Work to redevelop the space to be occupied by Loughborough University in London is anticipated to begin later this year.

Wharton School’s virtual collaboration system

Using floor-to-ceiling projection and a banks of 80-inch LED displays, the Wharton School of the University of Pennsylvania has created a new classroom collaboration system designed to connect students nearly 3,000 miles apart.

The collaboration system was designed by AV specialist Cenero using equipment and software from Cisco, including Cisco’s Capture, Transform, Share video platform. CTS provides live streaming and on-demand access to captured media. It supports Cisco TelePresence and third-party conferencing systems and LDAP authentication and provides the following capabilities:

  • Video editing and sharing through a Web-based interface;
  • Post-production tools, such as overlays;
  • Integration with campus portal software;
  • Video analytics;
  • Speech search;
  • Transcoding; and
  • Social tools.

Universities and business schools can help lay the foundations current and future managers

Great article how universties and business schools can help and support business transformation. To reach the heights of management excellence requires discipline and hard work. Nevertheless, universities and business schools can help lay the foundations for this process by providing a more integrated and rounded education to current and future managers.

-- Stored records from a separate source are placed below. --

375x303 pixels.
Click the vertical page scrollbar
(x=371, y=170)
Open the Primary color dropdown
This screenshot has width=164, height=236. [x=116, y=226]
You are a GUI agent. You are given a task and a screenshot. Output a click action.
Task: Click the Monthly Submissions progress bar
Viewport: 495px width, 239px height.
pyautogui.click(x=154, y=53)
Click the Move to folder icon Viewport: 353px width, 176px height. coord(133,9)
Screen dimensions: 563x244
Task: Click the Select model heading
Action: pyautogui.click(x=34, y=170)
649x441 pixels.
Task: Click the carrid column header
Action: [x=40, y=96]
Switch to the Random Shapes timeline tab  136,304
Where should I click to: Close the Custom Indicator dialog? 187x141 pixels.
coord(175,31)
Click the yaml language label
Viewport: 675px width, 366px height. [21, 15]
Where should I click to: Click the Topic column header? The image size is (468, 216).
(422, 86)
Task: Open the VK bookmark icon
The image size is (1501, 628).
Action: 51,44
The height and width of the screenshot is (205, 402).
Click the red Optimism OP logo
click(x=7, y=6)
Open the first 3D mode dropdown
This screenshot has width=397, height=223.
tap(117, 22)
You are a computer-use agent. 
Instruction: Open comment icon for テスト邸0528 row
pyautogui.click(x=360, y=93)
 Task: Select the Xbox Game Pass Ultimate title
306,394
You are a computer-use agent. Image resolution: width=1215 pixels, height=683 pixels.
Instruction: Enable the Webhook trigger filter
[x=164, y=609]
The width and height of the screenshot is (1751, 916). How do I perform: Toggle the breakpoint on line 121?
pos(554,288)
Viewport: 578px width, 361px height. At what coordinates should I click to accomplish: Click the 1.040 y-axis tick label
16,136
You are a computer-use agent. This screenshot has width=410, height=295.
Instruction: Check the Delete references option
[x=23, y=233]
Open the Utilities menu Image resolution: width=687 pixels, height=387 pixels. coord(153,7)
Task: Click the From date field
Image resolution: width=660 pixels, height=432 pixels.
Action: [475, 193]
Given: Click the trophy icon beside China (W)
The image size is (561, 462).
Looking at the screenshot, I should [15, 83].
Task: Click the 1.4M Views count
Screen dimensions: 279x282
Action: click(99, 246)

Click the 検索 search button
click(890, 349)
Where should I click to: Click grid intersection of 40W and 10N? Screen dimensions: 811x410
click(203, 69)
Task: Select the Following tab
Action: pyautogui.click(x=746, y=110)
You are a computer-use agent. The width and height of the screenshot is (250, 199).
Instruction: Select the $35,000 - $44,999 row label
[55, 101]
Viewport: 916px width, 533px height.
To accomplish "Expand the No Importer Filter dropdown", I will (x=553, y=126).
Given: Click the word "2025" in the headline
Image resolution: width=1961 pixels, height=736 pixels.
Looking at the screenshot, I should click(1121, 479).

The extreme specialisation developed in universities in the past has been criticised because of its undesirable consequence, namely ‘silo syndrome’, whereby academics deal only with colleagues in their subject and students gain only narrow perspectives on practical and theoretical knowledge.

Making the humanities a core part of all degrees will cement the learning experience and develop open-minded and well-rounded graduates.

One of our biggest challenges for the future is to come up with alternative ways of identifying diverse talent, and consequently developing the means to bring out the best in students. This will significantly expand the pool of potential applicants to business schools and other higher education institutions while helping these centres identify the candidates that are right for them.